Now middle-aged, when we meet Jane, she is still haunted by the memory of a wedding that didn’t happen. Young Jane is played by Morfydd Clark, a great actress, although her lack of physical resemblance to Hawkins is distracting. Once a local model, years of neglect and social isolation have taken its toll on Jane. Soon after her aborted nuptials, she is diagnosed with schizophrenia and institutionalized for the first time. As dark as all this sounds, “Eternal Beauty” is a comedy, and its protagonist does find ways to have fun. Early on, she visits her dysfunctional family for Christmas, and with her she brings expensive gifts for herself, insisting that they pay her back for them.

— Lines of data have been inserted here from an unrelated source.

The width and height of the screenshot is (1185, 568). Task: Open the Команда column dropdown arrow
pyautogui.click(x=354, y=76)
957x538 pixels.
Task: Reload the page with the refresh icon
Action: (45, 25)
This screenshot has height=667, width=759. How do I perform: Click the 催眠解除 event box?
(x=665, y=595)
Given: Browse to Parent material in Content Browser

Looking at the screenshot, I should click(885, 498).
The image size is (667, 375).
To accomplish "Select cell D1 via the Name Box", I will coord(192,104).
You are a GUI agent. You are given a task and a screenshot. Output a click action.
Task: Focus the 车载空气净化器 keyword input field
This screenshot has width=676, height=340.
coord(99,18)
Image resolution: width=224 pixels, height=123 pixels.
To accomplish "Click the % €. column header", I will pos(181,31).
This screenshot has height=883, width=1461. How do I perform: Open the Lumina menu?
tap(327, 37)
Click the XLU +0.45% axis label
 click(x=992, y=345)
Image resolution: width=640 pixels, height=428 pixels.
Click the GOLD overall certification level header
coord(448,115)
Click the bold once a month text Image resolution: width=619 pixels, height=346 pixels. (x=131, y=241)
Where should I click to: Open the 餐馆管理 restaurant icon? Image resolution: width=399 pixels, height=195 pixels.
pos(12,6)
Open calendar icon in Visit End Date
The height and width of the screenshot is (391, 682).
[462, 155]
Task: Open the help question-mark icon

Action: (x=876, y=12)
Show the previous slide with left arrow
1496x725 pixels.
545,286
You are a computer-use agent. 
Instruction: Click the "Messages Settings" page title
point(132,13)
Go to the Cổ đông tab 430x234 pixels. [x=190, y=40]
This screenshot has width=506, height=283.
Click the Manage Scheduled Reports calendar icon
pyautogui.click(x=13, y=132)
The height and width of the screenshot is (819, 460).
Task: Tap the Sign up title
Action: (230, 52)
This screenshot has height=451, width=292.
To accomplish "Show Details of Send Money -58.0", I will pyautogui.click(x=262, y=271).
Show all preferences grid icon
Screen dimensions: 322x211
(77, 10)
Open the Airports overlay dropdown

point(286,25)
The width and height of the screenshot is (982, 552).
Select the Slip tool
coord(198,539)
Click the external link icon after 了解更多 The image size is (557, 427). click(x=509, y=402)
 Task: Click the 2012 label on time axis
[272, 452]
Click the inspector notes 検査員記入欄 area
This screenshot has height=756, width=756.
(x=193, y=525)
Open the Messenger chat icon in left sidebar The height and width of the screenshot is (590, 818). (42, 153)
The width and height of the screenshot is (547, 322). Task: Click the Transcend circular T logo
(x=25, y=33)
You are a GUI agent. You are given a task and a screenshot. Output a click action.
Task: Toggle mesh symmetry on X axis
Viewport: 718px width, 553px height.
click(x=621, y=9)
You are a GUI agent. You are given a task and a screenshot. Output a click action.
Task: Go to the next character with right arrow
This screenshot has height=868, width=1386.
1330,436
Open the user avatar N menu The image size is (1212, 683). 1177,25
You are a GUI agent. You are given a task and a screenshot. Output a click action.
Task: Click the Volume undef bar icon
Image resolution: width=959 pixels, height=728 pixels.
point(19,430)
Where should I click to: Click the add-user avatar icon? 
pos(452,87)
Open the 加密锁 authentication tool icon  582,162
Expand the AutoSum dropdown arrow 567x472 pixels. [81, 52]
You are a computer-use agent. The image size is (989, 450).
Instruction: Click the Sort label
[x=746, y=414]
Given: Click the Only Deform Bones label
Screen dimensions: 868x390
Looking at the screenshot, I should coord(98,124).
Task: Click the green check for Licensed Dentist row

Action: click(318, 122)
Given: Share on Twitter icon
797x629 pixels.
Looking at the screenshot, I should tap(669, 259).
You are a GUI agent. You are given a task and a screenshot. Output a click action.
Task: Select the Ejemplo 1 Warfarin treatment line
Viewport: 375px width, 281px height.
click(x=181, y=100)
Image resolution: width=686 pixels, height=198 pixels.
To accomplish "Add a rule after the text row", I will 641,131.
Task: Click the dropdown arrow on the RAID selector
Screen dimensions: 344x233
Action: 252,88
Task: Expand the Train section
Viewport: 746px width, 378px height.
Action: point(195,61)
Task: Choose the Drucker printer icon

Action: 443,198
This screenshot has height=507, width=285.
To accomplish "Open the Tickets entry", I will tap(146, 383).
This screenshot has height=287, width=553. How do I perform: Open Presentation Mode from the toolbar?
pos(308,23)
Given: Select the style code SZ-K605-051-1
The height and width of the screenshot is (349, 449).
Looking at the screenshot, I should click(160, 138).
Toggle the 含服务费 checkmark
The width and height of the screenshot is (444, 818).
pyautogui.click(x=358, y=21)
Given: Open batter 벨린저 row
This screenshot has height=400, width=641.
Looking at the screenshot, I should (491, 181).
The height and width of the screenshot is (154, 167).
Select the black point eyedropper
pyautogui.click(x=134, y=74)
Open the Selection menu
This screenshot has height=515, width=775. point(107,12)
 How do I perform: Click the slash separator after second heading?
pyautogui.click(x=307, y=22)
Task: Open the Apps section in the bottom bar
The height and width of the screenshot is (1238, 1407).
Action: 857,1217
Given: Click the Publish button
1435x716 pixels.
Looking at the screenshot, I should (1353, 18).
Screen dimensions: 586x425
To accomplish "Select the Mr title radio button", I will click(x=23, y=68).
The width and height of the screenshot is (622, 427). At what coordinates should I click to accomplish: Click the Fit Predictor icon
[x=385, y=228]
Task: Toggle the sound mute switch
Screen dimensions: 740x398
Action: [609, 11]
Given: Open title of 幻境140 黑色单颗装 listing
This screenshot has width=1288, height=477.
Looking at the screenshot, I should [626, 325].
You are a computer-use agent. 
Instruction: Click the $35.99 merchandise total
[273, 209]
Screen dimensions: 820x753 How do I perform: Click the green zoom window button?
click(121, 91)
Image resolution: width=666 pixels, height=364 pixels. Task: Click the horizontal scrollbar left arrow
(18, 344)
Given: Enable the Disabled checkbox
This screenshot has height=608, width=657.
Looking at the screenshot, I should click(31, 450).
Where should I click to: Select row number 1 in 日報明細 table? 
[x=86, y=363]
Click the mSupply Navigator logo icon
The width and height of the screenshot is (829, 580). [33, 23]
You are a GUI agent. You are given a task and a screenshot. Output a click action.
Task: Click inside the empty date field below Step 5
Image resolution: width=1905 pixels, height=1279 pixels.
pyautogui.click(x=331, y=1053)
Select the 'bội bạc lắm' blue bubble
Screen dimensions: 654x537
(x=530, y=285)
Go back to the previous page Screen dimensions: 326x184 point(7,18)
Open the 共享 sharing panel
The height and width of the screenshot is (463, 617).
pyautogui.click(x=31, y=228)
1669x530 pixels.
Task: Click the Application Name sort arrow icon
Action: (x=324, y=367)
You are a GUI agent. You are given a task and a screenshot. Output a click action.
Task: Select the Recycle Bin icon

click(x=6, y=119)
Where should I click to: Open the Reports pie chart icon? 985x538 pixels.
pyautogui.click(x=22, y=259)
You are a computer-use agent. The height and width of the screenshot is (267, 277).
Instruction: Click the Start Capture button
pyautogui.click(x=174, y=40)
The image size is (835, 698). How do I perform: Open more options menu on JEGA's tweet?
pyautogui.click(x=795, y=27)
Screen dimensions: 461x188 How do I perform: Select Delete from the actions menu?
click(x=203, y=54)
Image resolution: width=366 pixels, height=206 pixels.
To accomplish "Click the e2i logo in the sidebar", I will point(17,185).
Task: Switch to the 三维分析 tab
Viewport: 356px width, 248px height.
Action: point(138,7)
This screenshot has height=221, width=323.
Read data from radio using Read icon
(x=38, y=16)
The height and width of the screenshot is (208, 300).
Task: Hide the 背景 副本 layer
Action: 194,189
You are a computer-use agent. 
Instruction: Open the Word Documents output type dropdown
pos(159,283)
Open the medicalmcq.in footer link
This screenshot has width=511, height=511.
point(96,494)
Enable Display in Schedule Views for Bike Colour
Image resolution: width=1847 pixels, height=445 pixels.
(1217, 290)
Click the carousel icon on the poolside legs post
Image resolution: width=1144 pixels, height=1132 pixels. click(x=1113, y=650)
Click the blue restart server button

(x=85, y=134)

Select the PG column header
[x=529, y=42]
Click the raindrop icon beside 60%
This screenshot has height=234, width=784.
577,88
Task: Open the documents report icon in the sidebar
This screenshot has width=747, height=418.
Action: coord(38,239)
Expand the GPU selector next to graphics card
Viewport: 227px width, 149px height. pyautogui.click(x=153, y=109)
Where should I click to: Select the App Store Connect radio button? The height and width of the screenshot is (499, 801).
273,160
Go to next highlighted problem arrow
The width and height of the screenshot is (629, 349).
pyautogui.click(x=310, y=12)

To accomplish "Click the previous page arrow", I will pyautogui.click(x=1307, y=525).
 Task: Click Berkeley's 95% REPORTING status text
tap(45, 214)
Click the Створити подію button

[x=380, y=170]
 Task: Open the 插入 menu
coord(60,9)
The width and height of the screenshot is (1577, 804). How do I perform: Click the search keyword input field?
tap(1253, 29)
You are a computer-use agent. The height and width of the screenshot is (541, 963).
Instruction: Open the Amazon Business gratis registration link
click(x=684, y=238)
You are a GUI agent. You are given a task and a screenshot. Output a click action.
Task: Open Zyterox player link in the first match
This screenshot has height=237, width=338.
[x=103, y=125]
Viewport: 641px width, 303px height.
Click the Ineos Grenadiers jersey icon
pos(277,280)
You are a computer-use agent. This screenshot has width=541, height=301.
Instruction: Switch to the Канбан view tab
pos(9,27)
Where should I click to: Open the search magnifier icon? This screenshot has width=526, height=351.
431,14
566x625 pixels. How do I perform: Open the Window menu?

As for Jane’s family, they’re far from a sunny bunch. The most sympathetic one is her sister Alice (Alice Lowe), a mother who is married to an unhappy man, Tony (Paul Hilton), who Jane believes is convinced is a cheater. Her other sister, Nicola (Billie Piper), is incredibly lazy. She mimics Jane’s behavior in order to score disability benefits before she marries an older wealthy man at death’s door. But the pivotal figure in Jane’s life, the one who has damaged her the most, is her mother, Vivian (Penelope Wilton), a cold woman who is unsympathetic when it comes to her daughter’s illness. Her father, Dennis (Robert Pugh), is pretty much a non-entity.

However, as terrible as Jane’s family is, they can only be blamed for so much, as it is Jane who is responsible for managing her own medication and keeping up with her appointments. Roberts and Hawkins do a fine job of portraying how life for someone like Jane, at least when she is off her meds, is frantic and unfocused. They almost do too good of a job, as the viewer must have patience to follow the story, which feels disjointed at times. Her preteen nephew, Jack (played amusingly deadpan by talented newcomer Spencer Deere), ends up on the receiving end of some of her more unhinged actions. Watching Jane at her worst, the viewer cannot but feel the palpable frustration coming from her and those around her, so one can only imagine what those dealing with mental illness and their families go through on a daily basis.

One thing those who know only the bare minimum about schizophrenia know is that many afflicted have auditory hallucinations, or “hear voices.” This is the case for Jane, as she hears the voice of her alleged former-fiancé, the unseen Johnny (Robert Aramayo), through landline telephones. While on her meds, she seeks normalcy, and she sort of finds it with Mike (David Thewlis), a homeless musician. Things move pretty quickly with the pair, despite the fact that Jane doesn’t seem to enjoy the sex, which is probably a side effect of her medication. While the viewer knows it’s only a matter of time before things implode, Jane doesn’t, which makes it all the more heartbreaking when she heads into her next breakdown.

“Eternal Beauty” doesn’t have a devastating depressing ending, nor does it end on a remarkably uplifting note. Instead, Jane leaves us with some observations worth pondering. “There’s no such thing as happiness,” she tells her doctor. “Only moments of not being depressed.”

Eternal Beauty” releases Oct. 2 on VOD and in select theaters.